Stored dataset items
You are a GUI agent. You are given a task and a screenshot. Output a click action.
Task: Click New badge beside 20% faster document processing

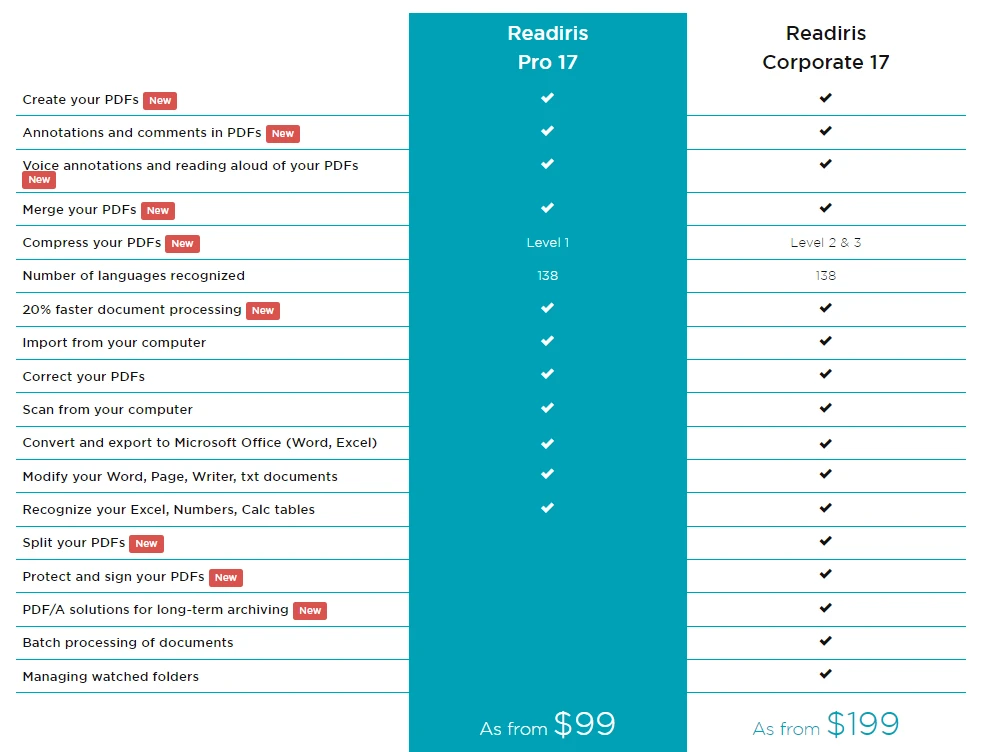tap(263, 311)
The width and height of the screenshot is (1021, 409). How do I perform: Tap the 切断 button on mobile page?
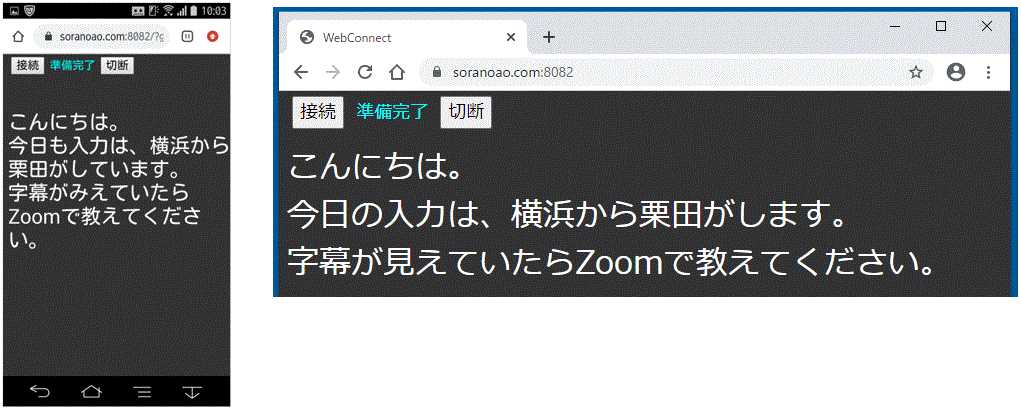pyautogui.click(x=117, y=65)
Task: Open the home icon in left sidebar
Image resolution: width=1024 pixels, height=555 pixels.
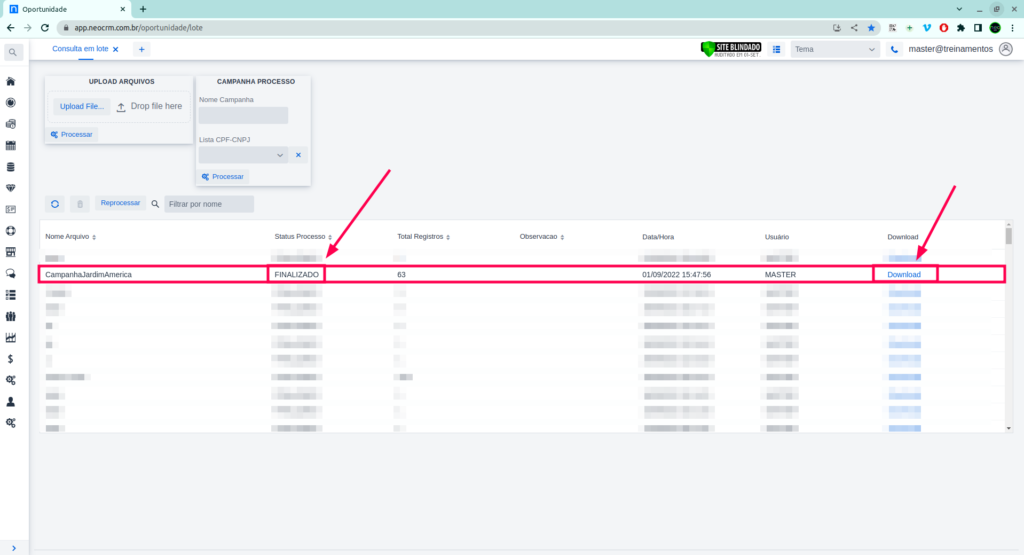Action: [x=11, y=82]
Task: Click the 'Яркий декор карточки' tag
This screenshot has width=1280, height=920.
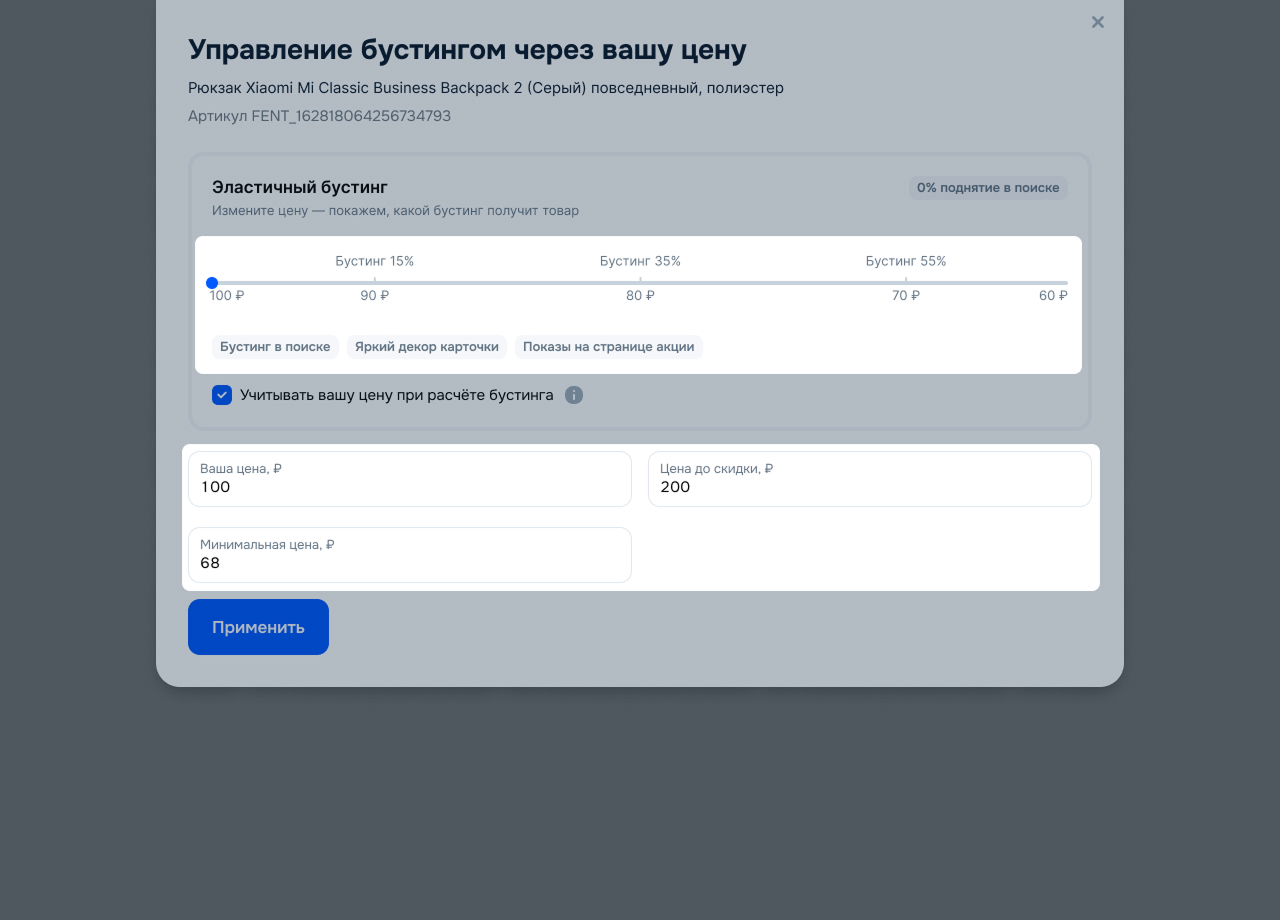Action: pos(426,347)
--
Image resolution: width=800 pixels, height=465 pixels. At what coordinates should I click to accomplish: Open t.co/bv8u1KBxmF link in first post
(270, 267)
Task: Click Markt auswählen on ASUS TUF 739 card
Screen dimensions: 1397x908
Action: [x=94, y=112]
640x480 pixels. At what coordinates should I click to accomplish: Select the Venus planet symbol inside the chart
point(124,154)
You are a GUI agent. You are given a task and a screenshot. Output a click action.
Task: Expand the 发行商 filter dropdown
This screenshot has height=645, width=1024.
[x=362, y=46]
---
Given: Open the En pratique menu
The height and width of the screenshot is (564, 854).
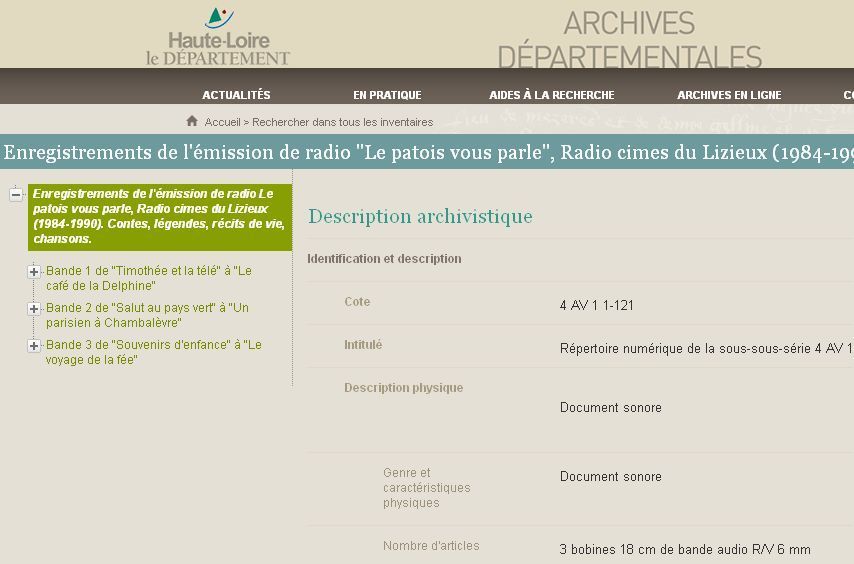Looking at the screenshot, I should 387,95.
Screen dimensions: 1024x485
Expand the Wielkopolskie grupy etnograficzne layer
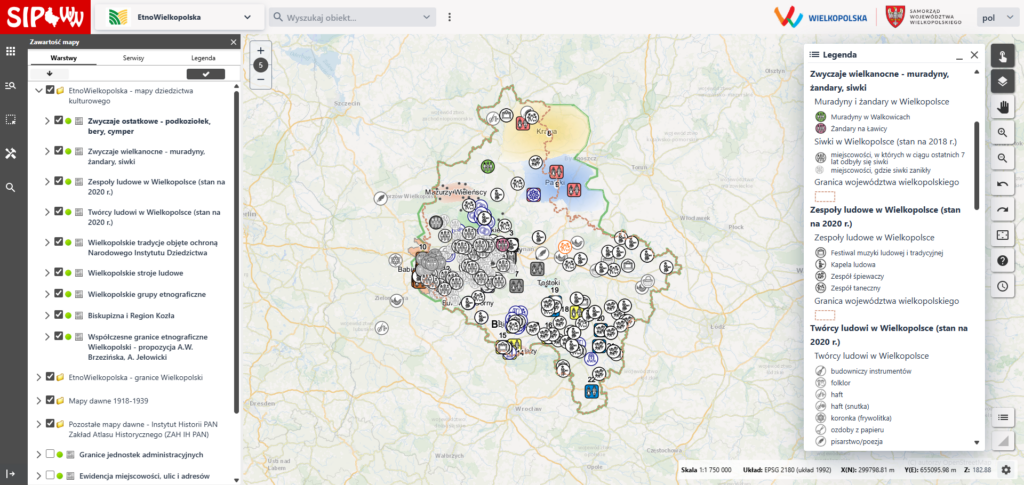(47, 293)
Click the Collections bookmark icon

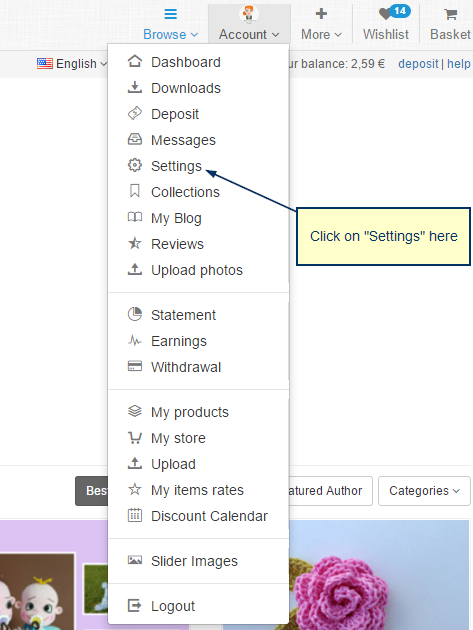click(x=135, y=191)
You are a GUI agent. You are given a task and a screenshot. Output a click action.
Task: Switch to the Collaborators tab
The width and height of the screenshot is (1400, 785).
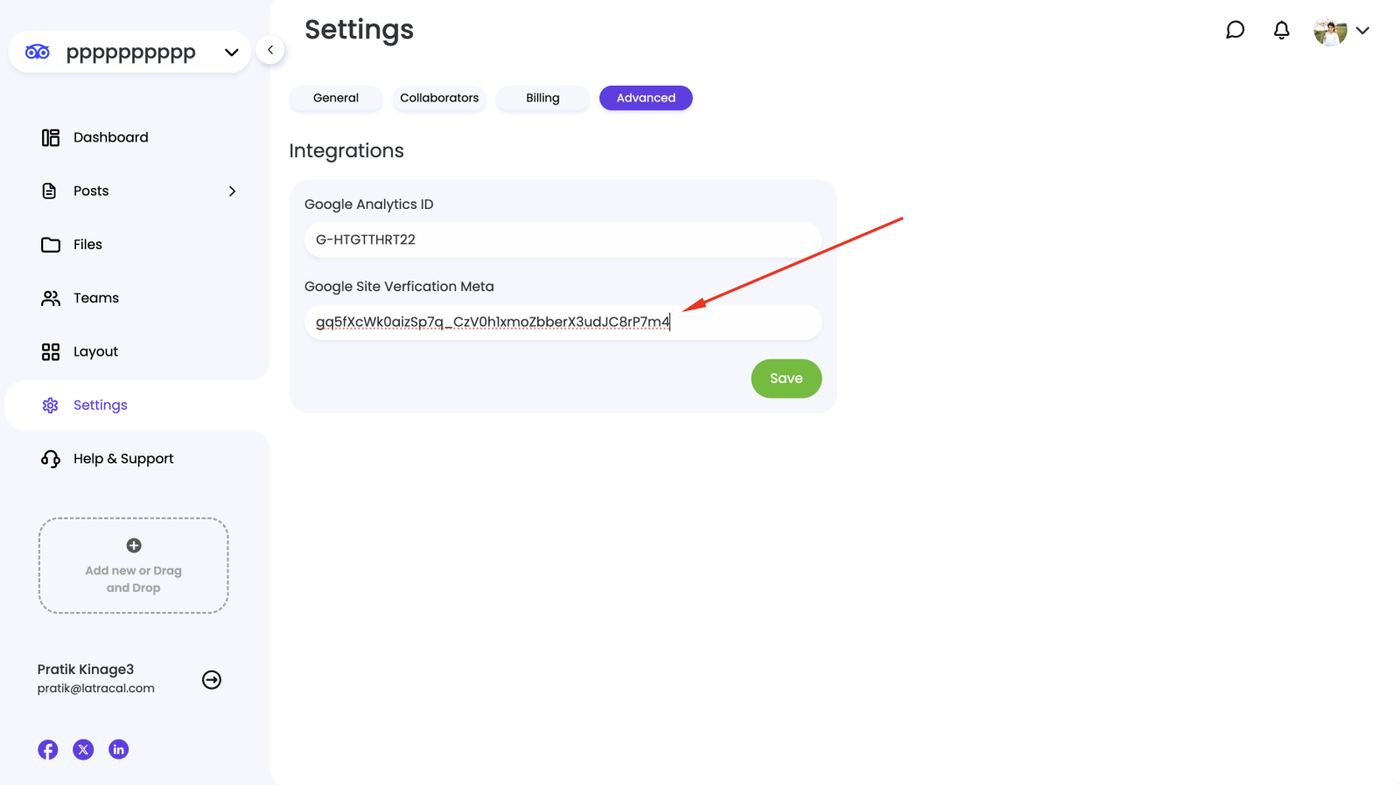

* What you are asked to do *
Gather each line of the data above that contains the word "This". Count only matches with the same capitalization.

* Written response *
This screenshot has width=1280, height=920.
This screenshot has height=645, width=1024.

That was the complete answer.